* start Text block *
'Imagine That' **½
The fact that every tip from Olivia's imaginary friends proves true makes Evan a sensation at the workplace, much to the chagrin of his office rival Johnny Whitefeather (Thomas Haden Church), a Native American who aggressively brings chants and tribe-speak into company meetings.
“The guy, he’s a fraud. … He’s so corny and so cheesy,” Church said. “It’s just a sales tool for him.”
Striking the right tone for the character required some nimble line-walking. But Church said he has worked with American Indians actors before and talked with various tribal leaders while working on the film. in Denver. The studio even read American Indian actors for the part, though the characters Native roots ultimately prove rather shallow.
“I think if you were trying to accurately represent tribal tradition and the values that are important to them and you did it in a fraudulent, comedic, absurd way, I think they would probably take issue. But we don’t do that,” he said.
“As soon as I walk onscreen, the guy’s absurd, with the mullet, his jewelry and his presentation is just so overt. … I think it’s obvious what’s going on.
* end Text block *
Requirement 1: Give the records from the line with "Click the license box scroll down arrow" through the end of the records as a numbered list, omitting blank lines.
The text and the records below it were taken from separate sources.
* start Recorded data *
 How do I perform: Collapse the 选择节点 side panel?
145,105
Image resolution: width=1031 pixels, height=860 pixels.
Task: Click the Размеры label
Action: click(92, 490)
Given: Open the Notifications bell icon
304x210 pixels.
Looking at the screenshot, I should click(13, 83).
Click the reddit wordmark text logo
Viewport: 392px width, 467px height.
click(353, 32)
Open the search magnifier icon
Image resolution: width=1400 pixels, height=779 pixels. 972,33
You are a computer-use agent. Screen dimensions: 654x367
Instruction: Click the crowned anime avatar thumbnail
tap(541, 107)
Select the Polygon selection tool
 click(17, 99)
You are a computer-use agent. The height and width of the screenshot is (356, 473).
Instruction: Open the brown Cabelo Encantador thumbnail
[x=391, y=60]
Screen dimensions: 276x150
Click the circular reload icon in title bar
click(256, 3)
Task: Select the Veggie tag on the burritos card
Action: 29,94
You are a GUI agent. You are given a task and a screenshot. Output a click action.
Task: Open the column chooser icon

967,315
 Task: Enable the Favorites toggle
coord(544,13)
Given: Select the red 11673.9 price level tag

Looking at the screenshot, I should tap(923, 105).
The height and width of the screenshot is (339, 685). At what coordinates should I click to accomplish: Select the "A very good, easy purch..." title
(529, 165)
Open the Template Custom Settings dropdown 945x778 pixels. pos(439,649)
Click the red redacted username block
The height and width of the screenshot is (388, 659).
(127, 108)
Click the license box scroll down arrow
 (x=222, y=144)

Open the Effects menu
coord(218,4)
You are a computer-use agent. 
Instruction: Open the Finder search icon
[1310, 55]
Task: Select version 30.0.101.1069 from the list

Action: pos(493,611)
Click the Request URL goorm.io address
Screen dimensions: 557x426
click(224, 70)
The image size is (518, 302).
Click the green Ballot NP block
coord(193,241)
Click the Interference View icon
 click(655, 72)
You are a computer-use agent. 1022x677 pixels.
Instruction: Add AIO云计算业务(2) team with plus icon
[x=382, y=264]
* end Recorded data *
Requirement 2: Continue the piece on the film 'Imagine That' from where it stops.

Final result 1:
1. Click the license box scroll down arrow
2.  (x=222, y=144)
3. Open the Effects menu
4. coord(218,4)
5. You are a computer-use agent. 
6. Instruction: Open the Finder search icon
7. [1310, 55]
8. Task: Select version 30.0.101.1069 from the list
9. Action: pos(493,611)
10. Click the Request URL goorm.io address
11. Screen dimensions: 557x426
12. click(224, 70)
13. The image size is (518, 302).
14. Click the green Ballot NP block
15. coord(193,241)
16. Click the Interference View icon
17.  click(655, 72)
18. You are a computer-use agent. 1022x677 pixels.
19. Instruction: Add AIO云计算业务(2) team with plus icon
20. [x=382, y=264]

Final result 2:
From the reviews, I don't get a sense that Church's character is immediately exposed and denounced as a fraud. Rather, it seems his office takes him seriously for most if not all of Imagine That. So the movie isn't mocking him, it's letting him mock Indians.
In the real world, people would challenge or reject someone who looked and acted like a wannabe. But in Imagine That, people are so ignorant that they follow the obvious phony. The problem isn't so much that Whitefeather is a fraud, it's that no one realizes he's a fraud.
Note that the producers thought about casting a real Native actor before going with Church. We don't know if they rewrote the role for Church, but this is suggestive. It suggests they conceived the character as a real Indian with comical beliefs. At least initially, they planned to satirize and mock the beliefs, not the character expressing them.
Let's sum it up. Give Imagine That a point for using an Indian character in a modern office setting. Subtract a point for casting the non-Native Church in a Native role. Subtract another point for the "Indian's" stereotypical New Age chants and tribe-speak. Net result: Negative one point. Imagine that.
For more on the subject, see The Best Indian Movies.
3 comments:
Thanks for posting this. I was thinking about taking my 8 year old niece to see this today but now I think we'll go see something else. We live in an urban area and I know people in the audience, who probably have not met a real native, will take the character at face value. I don't need that headache today. *l*
Nah at the end of the movie the boss exposed him saying he's only 1/32th Native.
I actually think the entire theme of Native Americans was handled very well in the movie.
But what i appreciated about this film, as the last commenter said, was that they exposed Johnny Whitefeather at the end as being a fraud.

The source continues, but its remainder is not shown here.